Seeing the facilities and the processes makes a lot difference. It helps you understand the business better. Typically, once a week, I'm out of Mumbai visiting companies. I like to travel. You must have visited a number of companies over the years. What change do you see in them?
One remarkable change is that most of them are looking global. The perspective has changed. They are no longer looking at the local market alone. China has been a big eye opener.
Sometime back, when we were not growing as fast, companies and individuals were forced to look at outside market. That has given the confidence that they can sell outside India.
Multinationals who have come here for business have taught us a lot about people management and shop floor.
But, we still have to catch up with China in a lot of things…
We lack the infrastructure. For example, a Chinese company's consignment typically reaches its US consumer in a week's time.
But, for an Indian company, the same may take a couple of months. They have reached the scale, which makes it possible. We are getting there.
What is your assessment of the current market fundamentals? What is the strategy you are following?
We have seen a PE derating in the last four months. Rising commodity prices and high inflation and falling currency have put a question mark on corporate earnings growth. We need to wait till clarity emerges. As a house, we are taking a cautious view and moving to relatively safe sectors such as FMCG and pharma.
Does being cautious also mean holding cash positions?
Right now, we have 10% cash in the two schemes I manage. In the infrastructure fund, we are slightly higher position around 20% as we are still deploying.

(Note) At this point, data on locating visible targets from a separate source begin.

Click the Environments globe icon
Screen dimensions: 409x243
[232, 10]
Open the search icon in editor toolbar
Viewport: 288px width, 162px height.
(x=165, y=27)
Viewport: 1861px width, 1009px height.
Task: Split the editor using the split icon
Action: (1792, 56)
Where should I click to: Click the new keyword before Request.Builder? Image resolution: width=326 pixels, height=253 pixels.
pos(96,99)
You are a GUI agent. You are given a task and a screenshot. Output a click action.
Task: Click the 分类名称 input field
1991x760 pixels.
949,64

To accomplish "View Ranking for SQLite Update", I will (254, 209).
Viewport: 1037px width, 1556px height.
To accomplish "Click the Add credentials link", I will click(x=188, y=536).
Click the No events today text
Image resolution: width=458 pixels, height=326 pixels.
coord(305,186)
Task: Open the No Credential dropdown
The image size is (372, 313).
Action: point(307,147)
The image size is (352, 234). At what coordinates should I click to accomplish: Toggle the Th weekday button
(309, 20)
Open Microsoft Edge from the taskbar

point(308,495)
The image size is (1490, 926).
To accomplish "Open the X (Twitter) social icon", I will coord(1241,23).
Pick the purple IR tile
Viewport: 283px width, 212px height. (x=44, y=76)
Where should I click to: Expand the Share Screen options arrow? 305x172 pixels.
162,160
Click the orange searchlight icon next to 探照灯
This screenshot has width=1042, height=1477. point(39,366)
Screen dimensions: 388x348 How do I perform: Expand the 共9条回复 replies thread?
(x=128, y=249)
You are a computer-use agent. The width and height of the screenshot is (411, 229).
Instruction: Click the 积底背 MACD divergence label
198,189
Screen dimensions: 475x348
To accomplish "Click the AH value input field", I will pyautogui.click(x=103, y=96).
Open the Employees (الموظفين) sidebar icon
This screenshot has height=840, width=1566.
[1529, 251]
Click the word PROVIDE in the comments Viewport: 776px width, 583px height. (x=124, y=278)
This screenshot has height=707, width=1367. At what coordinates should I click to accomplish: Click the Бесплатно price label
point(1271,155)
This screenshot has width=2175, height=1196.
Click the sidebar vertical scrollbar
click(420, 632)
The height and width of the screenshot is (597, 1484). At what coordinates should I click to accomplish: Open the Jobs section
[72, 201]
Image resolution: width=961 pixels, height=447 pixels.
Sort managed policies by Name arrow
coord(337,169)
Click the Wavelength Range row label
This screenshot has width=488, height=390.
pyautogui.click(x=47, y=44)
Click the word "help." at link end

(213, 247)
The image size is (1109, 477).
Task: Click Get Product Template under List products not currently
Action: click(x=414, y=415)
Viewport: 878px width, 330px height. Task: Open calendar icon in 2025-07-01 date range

What is your view on the real estate sector especially with real estate mutual funds coming up?
In the long-term real estate MFs would be good for the investors. But, on the real estate sector, we have a negative view.
What is your view on the IT sector?
The IT companies will do well. But, there are concerns on profitability. If India does well, then rupee will appreciate. That in turn puts pressure on margins.
What price you are paying is also important.
We are underweight on IT because of concerns over rupee, cost pressures and profitability.